WORK ORDER: Transcribe exactly the span of lines that begins the records and ends with the line holding "Task: Select the $25,812 total price cell", both boundary lines included.

EXTRACTED RECORDS:
━━━━━━━━━━━━━━━━━━━━

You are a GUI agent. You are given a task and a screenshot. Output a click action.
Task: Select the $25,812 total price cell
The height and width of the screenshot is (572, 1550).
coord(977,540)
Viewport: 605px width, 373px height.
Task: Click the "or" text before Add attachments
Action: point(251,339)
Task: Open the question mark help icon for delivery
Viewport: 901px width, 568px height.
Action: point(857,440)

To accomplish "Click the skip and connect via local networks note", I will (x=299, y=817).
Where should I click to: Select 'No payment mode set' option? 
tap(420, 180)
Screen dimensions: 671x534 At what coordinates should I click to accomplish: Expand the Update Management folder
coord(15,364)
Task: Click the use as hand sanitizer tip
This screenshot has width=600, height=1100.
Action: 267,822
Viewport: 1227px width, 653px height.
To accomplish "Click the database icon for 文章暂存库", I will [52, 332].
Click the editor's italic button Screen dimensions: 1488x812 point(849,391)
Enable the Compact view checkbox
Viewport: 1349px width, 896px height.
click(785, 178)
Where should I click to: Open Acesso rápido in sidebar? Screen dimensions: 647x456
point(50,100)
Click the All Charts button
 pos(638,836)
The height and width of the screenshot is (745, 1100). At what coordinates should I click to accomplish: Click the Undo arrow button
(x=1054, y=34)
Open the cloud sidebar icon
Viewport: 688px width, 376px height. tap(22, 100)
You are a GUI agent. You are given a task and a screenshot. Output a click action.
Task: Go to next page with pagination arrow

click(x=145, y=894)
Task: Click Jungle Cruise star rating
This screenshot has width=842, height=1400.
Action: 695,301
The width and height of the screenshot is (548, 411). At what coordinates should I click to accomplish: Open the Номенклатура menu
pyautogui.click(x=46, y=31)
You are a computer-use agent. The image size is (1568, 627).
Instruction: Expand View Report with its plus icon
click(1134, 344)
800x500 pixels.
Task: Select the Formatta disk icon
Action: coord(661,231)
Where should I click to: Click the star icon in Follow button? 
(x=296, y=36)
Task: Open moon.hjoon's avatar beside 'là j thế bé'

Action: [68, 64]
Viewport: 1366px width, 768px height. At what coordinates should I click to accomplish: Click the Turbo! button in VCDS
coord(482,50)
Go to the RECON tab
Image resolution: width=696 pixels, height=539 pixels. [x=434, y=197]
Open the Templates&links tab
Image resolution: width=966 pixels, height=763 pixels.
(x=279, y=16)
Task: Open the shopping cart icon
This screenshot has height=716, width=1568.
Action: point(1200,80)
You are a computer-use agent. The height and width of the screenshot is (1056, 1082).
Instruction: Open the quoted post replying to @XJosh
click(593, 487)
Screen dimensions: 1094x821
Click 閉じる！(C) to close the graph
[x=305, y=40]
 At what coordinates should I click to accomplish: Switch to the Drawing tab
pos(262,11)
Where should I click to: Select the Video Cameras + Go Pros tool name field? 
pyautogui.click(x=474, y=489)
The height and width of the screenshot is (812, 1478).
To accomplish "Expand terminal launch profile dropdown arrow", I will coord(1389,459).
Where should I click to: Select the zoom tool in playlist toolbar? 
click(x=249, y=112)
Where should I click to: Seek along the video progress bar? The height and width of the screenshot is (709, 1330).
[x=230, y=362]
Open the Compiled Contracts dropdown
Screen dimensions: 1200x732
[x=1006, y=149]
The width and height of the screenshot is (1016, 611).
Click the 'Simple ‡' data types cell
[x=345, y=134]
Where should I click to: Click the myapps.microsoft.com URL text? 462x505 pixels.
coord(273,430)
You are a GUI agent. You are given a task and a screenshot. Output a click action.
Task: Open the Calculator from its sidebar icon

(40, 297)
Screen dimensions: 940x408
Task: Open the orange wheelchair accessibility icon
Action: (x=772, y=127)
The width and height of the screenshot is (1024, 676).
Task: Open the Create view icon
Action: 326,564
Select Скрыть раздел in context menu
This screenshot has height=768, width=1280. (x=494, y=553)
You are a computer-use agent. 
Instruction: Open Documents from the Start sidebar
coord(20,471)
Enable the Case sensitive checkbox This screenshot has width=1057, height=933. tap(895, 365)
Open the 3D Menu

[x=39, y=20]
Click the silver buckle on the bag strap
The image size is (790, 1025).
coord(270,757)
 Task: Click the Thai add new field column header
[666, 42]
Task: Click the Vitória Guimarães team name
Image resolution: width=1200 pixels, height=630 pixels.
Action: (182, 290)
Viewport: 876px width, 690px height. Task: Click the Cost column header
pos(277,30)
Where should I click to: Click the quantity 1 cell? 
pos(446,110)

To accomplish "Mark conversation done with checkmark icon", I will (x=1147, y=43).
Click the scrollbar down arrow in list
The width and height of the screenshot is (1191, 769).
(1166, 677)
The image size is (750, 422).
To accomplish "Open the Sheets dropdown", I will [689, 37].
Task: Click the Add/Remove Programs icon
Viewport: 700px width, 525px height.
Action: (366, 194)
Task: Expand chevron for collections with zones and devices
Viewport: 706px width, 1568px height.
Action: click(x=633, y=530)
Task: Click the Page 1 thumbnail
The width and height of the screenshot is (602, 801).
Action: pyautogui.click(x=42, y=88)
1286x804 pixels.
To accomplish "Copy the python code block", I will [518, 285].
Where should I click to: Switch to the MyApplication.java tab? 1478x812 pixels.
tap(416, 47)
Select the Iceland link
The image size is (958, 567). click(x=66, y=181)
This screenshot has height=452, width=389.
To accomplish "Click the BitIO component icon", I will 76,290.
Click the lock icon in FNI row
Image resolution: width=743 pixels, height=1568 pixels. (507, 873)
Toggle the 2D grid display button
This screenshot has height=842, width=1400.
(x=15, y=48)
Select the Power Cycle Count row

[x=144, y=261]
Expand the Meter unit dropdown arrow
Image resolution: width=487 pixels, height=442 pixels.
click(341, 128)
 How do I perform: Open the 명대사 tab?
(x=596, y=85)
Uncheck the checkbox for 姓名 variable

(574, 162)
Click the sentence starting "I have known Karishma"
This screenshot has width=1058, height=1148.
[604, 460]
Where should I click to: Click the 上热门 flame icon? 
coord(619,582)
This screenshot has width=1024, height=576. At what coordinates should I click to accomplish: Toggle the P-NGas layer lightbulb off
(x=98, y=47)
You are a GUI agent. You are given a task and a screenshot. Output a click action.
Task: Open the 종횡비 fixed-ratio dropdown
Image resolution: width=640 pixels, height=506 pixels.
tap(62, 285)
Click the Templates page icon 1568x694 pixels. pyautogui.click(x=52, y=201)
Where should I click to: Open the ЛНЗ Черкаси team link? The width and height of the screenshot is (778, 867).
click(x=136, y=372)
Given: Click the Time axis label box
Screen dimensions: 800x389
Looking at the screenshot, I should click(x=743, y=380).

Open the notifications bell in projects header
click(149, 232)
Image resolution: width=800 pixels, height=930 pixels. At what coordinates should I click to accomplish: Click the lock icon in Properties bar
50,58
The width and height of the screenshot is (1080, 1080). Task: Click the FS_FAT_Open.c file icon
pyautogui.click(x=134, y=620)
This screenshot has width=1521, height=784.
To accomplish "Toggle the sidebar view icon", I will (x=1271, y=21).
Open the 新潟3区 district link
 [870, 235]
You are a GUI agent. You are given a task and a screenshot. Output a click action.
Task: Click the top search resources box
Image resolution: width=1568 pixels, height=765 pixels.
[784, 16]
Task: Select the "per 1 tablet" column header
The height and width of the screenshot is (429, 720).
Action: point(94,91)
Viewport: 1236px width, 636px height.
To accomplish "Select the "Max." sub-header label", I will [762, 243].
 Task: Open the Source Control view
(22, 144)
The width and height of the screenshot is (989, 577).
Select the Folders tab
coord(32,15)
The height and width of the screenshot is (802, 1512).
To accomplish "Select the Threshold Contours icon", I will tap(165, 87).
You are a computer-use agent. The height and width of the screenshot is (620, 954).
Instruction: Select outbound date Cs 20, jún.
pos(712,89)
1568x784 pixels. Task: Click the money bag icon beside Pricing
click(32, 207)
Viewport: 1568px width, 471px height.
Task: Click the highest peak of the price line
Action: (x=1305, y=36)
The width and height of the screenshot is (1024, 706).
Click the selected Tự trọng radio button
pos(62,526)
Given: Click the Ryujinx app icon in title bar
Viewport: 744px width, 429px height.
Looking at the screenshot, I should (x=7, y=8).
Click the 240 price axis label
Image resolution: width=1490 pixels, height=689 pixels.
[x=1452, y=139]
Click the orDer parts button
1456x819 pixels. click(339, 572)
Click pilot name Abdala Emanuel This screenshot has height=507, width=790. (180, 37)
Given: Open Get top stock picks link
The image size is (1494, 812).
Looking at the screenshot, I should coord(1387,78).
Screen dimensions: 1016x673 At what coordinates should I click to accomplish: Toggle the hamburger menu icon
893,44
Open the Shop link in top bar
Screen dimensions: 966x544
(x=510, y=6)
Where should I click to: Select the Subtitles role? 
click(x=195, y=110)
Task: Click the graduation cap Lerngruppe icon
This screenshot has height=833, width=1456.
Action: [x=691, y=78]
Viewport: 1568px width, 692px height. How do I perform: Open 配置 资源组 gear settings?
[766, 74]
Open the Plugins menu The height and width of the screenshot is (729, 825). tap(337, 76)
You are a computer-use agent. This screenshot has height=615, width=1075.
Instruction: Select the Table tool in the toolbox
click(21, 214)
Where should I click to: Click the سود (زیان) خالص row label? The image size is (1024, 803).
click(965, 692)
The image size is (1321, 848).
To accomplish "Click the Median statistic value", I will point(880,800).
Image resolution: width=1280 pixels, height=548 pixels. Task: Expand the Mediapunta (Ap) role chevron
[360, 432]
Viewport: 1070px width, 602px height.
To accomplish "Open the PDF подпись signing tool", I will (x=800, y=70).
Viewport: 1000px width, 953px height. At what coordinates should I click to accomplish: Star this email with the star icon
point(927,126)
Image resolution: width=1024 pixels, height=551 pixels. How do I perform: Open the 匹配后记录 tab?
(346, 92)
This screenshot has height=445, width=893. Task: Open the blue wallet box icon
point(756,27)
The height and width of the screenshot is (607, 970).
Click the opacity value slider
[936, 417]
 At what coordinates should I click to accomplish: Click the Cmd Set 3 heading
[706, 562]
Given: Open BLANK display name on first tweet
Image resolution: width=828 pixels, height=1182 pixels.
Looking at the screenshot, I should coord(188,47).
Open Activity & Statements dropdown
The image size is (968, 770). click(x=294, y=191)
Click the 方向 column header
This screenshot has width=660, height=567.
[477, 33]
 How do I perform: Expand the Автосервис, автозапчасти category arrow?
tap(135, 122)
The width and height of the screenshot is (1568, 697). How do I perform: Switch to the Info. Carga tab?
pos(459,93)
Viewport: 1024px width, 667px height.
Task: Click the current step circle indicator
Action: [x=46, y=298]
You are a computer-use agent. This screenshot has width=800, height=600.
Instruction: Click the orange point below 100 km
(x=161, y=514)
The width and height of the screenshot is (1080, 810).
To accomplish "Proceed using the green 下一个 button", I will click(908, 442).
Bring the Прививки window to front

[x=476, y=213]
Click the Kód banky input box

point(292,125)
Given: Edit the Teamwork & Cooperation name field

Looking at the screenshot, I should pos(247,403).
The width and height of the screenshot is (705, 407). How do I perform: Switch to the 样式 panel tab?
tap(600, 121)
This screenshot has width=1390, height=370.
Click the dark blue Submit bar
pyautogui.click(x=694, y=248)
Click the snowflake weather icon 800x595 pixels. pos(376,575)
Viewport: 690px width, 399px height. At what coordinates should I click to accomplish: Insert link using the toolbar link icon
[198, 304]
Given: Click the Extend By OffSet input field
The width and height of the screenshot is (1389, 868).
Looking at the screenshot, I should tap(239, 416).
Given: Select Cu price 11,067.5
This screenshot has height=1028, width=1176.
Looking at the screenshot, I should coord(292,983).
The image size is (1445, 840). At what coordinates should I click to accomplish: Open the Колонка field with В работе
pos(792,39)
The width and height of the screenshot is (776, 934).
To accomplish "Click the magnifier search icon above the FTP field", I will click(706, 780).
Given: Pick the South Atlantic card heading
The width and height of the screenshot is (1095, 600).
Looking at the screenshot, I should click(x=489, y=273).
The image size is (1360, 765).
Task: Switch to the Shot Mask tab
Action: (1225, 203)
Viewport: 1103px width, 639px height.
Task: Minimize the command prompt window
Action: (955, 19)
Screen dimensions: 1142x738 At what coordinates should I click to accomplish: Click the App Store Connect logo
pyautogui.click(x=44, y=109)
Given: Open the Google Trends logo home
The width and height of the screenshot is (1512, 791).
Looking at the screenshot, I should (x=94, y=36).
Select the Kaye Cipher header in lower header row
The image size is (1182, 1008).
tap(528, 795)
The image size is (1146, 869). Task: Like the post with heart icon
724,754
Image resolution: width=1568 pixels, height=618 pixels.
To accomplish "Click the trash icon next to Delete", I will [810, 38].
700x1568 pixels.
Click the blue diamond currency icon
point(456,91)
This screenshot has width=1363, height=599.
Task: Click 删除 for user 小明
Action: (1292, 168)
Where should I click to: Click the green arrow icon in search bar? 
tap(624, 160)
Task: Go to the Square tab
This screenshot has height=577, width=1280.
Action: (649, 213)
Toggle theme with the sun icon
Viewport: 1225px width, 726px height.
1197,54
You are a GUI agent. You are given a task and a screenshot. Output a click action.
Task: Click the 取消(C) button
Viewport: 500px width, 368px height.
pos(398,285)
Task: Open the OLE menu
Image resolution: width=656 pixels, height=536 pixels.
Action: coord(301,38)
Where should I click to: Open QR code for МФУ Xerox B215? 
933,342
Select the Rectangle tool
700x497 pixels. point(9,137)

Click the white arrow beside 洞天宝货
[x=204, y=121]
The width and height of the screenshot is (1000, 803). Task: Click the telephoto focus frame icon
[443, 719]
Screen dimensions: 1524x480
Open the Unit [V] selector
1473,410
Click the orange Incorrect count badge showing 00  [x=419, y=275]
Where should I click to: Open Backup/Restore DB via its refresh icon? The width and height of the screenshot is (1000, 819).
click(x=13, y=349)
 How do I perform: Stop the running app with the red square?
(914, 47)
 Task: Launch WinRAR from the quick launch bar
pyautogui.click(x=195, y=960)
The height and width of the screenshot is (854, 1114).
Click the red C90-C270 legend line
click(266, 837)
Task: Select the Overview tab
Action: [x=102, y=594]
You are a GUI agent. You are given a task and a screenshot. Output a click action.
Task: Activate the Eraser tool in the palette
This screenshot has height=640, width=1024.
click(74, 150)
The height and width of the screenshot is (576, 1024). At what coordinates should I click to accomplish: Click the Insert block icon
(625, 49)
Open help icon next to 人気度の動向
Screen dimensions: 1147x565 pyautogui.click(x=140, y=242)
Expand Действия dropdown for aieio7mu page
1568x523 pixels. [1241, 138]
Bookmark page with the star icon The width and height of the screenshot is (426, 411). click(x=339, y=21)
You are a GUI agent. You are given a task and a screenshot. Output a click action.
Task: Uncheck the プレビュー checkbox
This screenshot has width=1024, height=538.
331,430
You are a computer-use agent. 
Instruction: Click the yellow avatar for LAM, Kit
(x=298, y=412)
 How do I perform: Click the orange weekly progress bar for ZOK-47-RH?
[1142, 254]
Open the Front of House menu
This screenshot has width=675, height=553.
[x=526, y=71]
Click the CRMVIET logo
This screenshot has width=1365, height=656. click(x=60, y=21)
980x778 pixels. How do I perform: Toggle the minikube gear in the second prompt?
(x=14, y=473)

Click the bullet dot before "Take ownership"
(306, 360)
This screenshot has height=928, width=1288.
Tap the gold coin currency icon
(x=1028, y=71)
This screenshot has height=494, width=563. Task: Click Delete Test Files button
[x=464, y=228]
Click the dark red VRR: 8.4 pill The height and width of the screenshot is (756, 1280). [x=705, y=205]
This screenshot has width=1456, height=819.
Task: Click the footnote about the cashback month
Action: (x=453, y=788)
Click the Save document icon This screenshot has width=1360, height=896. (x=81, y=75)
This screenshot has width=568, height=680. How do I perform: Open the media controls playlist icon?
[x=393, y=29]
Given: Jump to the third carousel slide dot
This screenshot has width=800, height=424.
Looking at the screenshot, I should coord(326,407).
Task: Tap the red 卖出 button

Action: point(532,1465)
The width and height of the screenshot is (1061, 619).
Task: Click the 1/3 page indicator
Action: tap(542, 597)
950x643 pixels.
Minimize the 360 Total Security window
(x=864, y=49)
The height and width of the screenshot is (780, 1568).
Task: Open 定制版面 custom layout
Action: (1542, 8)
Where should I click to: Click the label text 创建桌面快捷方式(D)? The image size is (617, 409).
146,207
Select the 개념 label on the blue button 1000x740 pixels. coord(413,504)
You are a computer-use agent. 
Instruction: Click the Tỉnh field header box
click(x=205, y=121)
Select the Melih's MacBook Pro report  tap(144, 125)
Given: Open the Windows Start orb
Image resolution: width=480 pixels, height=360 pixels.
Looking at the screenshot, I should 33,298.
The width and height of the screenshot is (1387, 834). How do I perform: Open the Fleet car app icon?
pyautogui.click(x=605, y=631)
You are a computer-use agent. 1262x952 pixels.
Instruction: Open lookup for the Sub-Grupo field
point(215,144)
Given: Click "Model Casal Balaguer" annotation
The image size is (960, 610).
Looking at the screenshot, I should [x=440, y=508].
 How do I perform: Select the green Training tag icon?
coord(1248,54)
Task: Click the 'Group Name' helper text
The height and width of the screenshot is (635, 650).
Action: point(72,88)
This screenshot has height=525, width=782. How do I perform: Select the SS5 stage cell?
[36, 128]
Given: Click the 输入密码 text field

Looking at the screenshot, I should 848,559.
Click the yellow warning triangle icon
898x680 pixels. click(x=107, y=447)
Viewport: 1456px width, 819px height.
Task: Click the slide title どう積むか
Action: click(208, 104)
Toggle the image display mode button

━━━━━━━━━━━━━━━━━━━━

RESPONSE TO THIS EXERCISE:
You are a GUI agent. You are given a task and a screenshot. Output a click action.
Task: Select the $25,812 total price cell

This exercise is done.